Nicosia, Cyprus. Cyprus’ tax reform has moved from design to implementation, shifting attention to how the new framework will affect competitiveness and investment appeal, according to Stavros Stavrou, president of the Cyprus Chamber of Commerce and Industry (Keve). Speaking at the 9th Cyprus International Tax Conference, Cyprus Tax Reform 2026, he said the reform is expected to have a broadly positive economic impact if assessed against real business conditions.
Corporate tax and competitiveness
Stavrou said the market is still absorbing the corporate tax increase, noting Cyprus has adjusted to similar developments in the past, though impacts vary by sector. He said high-margin businesses may absorb the change more easily, while lower-margin sectors such as agriculture and industry may need strategic reassessment.

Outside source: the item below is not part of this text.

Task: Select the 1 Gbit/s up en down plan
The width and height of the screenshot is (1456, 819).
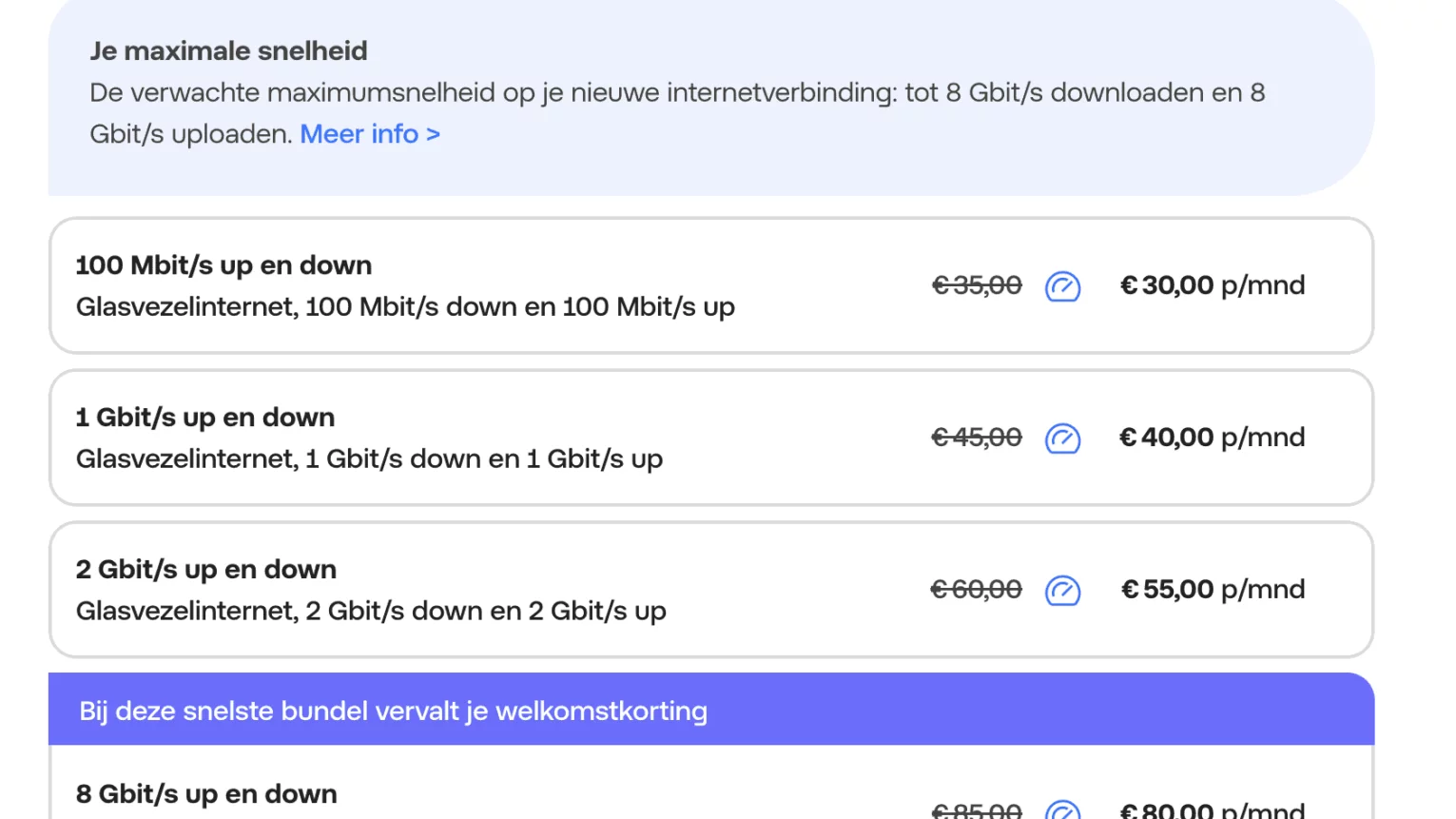Action: pos(205,418)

He added that Cyprus remains competitive despite comparisons with lower-tax jurisdictions. From an operational perspective, he said he does not expect material changes in business models, supply chains or corporate presence, with companies more likely to focus on efficiency improvements and pricing adjustments.
Dividend-related changes
Stavrou pointed to the abolition of dividend distribution accounting rules, describing it as a structural correction benefiting Cypriot shareholders. He said the change reduces administrative burden, improves cash flow and lowers the effective tax burden for local investors, supporting domestic investment strategies.
He also said the reduction in dividend taxation from 17 per cent to 5 per cent directly increases net returns for Cypriot tax residents and shareholders.
Personal taxation measures
Turning to personal taxation, Stavrou said the changes are welcome but that multiple deductions increase complexity. He questioned whether some measures could instead operate as subsidies to keep the system simpler.